Go over the data and keep only the lines that include "computer".

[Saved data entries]
****************************************

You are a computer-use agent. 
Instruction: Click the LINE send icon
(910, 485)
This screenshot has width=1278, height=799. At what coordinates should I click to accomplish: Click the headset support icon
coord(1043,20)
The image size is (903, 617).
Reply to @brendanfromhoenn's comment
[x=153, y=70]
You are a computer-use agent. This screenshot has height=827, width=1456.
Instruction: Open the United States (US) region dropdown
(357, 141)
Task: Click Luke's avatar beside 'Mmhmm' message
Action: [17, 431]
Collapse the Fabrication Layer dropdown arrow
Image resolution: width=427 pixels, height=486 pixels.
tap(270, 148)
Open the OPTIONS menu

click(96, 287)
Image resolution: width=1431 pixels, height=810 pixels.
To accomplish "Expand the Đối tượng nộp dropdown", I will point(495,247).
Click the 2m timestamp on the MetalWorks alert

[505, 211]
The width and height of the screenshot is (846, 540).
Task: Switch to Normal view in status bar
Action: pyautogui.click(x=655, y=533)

****************************************

Answer:
You are a computer-use agent. 
You are a computer-use agent. This screenshot has height=827, width=1456.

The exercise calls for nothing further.